Featuring treating the root cause of a disease instead of responding to symptoms, Traditional Chinese Medicine (TCM) has a definite advantage in treating and curing hypertension. It has been discovered in TCM that kidney deficiency is the fundamental cause of hypertension disease. Correspondingly, the therapeutic principle of nourishing kidney-liver yin, warming kidney yang and the tonifying of kidney active blood was developed in curing it. Modern medical lab results and clinical trials have testified to the efficacy of the kidney therapeutic principle.
According to TCM, hypertension can be classified into 5 categories: Kidney deficiency syndrome, Liver Yang hyperactivity syndrome, Transformation of liver Yang into wind, Phlegmatic-damp syndrome and blood stasis syndrome. Each category has different common symptoms and corresponding treatment plans. We will discuss each in detail in our next blog.
So that I don't get in trouble from the copyright police please read WebMD's article at (http://www.webmd.com/balance/guide/chinese-medicine-topic-overview?page=1)
It's interesting that they refer to TCM (a form of medicine that has been used for over 4000 years) as a "belief". As if it is not a true form of medicine. They do however, admit that it is gaining in popularity in the west. One point for them. In their statement "Chinese medicine doctors look at the balance of body, mind, and spirit to determine how to restore qi, the yin-yang balance, and good health." Without explaining that it is an involved art and science. In other words each person is considered as a whole and not just parts. One thin effects another! I seem to remember way back when, when I was a child that we had a general practice doctor that knew everything about our family and life too. In other words TCM focuses on maintaining health and then on healing and curing a disease process once it is identified. With me they quite literally rolled back the clock and corrected almost all of the challenges I faced after my stroke and reigned in my hypertension so that it is rare for me to need medication.

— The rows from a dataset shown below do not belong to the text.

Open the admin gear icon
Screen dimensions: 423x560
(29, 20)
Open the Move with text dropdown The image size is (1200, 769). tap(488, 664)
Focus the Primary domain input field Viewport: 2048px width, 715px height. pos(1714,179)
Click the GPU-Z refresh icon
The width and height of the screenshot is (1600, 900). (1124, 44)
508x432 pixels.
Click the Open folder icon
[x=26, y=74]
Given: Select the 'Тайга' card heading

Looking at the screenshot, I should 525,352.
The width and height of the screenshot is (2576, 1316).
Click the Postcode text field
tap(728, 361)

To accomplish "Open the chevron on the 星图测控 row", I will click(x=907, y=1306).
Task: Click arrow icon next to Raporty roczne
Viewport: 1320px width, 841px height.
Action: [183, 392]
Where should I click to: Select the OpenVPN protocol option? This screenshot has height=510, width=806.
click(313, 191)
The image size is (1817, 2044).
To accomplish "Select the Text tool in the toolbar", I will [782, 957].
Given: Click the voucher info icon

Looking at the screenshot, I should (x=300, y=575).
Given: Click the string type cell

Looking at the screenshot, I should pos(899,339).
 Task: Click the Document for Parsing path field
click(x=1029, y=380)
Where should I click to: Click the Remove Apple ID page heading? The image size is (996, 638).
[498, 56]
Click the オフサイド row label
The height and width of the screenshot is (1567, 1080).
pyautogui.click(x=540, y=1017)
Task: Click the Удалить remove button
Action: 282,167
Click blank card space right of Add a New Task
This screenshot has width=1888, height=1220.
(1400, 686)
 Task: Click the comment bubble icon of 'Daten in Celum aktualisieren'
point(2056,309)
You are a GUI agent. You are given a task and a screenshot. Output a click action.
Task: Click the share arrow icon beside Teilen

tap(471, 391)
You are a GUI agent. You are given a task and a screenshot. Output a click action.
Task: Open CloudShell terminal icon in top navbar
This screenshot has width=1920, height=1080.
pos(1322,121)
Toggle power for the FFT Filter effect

I know hundreds of doctors personally and practiced in the US medical system for years before heading to China and after every meeting I had with them I was encouraged to except myself as I was and be content with the challenges that remained after the stroke.
WebMD stats, "Promising results have been found for the use of acupuncture in treating nausea and vomiting related to chemotherapy, postsurgery pain, and pregnancy" an "Acupuncture also may be useful for other conditions such as addiction, stroke rehabilitation, headache, menstrual cramps, tennis elbow, low back pain, carpal tunnel syndrome, and asthma. In general, acupuncture is safe when done by a certified acupuncturist. The treatment can be expensive and time-consuming."
I would agree that TCM is slower because it is promoting healing and can be very expensive in the US but here in China the cost is extremely reasonable. As long as TCM is limited in its ability to be practiced in the US I guess I'll be helping people to get access to the best treatments here in China.